# Mir fällt nichs als überschrift ein aber bitte reinschaun!



## foxx21 (22. Mai 2002)

Also erstmal Sorry aber mir ist echt nichts als überschrift eingefallen, mein Problem sieht wie folgt aus,..


habe einen ganz neuen rechner mit win xp Home edition.!! brauche nähmlich die lizenz also bitte keine antworten im sinn die HOME EDITIION IS ******e mach was anderes drauf. Nun habe ich aber noch eine alte platte mit wichtigen daten drauf die ich aber unbedingt brauche ich habe auf der alten platte jedoch windows 2000 Prof. drauf und wenn ich beide platten nun einbaue sehe ich denke ich das problem das er einen double boot mit win 2k und xp macht, ich habe mir gedacht ich bau erstmals die alte 2k platte ein und lösche den windwos ordner und dann baue ich die xp platte ein auf master und die alte auf slave .............


bin ich am richtigen weg......?`???

brauche dringend eine antwort, möchte den neuen pc nutzen ,...

Danke

foxx21


----------



## 4nd3rl (22. Mai 2002)

könntest das mal ein wenig anders beschreiben? ich versteh echt nicht was du meinst.... wieso willst du z.b. den windows ordner löschen?

mphg andy


----------



## Helmut Klein (22. Mai 2002)

also, so wie ich das interpretiert hab will er beide platten einbauen, aber er denkt, dass dann ein problem entsteht, da dann von beiden platten gebootet wird, was aber falsch ist, dann es wird immer nur von der C: Pladde gebootet, da wird der Boot-Sektor ausgelesen und fertig, die anderen Festplatten interessieren nicht.

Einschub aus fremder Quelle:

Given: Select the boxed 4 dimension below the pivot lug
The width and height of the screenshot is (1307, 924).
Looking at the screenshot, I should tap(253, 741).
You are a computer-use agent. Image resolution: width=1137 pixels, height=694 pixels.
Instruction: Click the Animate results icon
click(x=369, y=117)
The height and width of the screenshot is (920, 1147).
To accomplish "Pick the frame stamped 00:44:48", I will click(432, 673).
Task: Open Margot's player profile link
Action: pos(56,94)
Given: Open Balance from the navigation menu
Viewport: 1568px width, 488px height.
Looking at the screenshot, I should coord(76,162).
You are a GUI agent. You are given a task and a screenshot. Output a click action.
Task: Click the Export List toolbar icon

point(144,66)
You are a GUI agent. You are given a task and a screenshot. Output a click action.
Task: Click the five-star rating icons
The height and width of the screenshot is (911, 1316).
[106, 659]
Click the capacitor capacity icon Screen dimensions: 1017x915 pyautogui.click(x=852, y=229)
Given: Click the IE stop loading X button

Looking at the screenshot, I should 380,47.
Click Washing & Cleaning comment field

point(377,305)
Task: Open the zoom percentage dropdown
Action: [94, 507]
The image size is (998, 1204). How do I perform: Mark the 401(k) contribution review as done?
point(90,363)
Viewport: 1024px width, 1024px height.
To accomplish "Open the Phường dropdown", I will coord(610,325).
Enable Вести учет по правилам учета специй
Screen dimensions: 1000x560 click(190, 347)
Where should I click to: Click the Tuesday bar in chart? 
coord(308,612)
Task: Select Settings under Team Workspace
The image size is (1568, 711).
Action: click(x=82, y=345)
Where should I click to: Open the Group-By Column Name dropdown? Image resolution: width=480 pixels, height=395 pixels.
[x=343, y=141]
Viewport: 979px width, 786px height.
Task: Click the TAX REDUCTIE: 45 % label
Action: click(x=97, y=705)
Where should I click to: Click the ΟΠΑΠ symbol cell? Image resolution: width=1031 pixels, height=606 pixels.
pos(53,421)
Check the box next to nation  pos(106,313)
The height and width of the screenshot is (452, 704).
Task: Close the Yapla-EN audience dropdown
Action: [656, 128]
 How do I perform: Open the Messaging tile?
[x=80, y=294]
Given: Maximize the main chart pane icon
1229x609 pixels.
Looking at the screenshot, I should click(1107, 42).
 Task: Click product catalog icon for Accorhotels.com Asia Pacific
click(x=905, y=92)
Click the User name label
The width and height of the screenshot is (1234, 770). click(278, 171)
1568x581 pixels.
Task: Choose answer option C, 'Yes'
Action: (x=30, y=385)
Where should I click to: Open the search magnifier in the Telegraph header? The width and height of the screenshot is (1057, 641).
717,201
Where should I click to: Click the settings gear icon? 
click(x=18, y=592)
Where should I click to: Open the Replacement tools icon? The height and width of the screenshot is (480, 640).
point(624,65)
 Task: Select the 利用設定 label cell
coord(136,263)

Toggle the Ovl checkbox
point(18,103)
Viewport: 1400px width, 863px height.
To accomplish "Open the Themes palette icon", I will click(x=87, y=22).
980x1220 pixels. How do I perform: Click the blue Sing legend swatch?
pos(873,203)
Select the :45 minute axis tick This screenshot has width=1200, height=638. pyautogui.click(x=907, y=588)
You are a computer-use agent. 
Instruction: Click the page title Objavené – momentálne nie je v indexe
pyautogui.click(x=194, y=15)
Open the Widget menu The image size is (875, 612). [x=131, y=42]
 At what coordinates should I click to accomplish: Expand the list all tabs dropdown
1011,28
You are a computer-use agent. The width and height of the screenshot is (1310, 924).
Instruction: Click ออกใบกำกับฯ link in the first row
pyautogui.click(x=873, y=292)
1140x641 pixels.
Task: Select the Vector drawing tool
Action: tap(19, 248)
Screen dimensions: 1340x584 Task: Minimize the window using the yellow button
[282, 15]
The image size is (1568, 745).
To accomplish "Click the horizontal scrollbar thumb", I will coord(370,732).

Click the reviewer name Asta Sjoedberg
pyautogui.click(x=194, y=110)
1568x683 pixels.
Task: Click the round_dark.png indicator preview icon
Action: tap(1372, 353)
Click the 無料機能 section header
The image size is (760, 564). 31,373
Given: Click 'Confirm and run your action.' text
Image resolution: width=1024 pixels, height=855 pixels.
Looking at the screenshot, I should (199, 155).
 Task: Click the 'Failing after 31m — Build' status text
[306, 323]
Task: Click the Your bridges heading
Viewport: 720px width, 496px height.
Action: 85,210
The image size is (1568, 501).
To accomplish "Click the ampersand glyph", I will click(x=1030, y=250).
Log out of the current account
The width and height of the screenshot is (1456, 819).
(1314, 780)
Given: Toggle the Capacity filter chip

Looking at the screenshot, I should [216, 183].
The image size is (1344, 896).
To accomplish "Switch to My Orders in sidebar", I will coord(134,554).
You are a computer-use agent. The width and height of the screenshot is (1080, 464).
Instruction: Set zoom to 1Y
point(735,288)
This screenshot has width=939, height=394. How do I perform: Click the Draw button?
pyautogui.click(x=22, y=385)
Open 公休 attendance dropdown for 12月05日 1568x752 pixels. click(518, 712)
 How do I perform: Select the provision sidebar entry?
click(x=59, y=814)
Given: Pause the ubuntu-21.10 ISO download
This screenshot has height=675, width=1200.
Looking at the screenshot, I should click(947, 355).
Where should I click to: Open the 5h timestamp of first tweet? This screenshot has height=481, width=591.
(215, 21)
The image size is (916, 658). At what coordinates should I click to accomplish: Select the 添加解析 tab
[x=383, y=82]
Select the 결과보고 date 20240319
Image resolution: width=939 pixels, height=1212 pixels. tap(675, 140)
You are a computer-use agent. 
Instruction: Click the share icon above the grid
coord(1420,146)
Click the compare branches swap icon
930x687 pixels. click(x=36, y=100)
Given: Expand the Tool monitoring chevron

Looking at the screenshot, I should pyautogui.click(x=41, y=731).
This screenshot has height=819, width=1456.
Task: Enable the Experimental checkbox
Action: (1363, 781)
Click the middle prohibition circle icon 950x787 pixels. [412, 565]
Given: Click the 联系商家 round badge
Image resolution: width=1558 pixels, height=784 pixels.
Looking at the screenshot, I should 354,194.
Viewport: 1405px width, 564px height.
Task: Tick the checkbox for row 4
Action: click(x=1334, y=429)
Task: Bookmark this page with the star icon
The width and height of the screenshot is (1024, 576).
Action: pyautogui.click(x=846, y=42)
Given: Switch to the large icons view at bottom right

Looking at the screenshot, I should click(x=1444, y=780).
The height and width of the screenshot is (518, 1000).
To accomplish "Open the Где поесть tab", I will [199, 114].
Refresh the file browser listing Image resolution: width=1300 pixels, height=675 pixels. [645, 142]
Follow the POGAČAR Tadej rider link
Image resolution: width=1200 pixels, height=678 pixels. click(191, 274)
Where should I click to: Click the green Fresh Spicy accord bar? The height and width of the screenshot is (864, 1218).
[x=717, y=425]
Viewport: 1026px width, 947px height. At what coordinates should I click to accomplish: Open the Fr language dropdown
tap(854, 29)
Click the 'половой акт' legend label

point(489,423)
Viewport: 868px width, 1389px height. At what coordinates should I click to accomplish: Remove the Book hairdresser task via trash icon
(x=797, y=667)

einfach die Pladde, welche du als C: haben willst auf Master jumpern und fertig  .


Socke


----------



## foxx21 (22. Mai 2002)

jo hat sich erledigt dankeschön


----------



## Helmut Klein (22. Mai 2002)

also, so wie ich das interpretiert hab will er beide platten einbauen, aber er denkt, dass dann ein problem entsteht, da dann von beiden platten gebootet wird, was aber falsch ist, dann es wird immer nur von der C: Pladde gebootet, da wird der Boot-Sektor ausgelesen und fertig, die anderen Festplatten interessieren nicht.

einfach die Pladde, welche du als C: haben willst auf Master jumpern und fertig  .


Socke


----------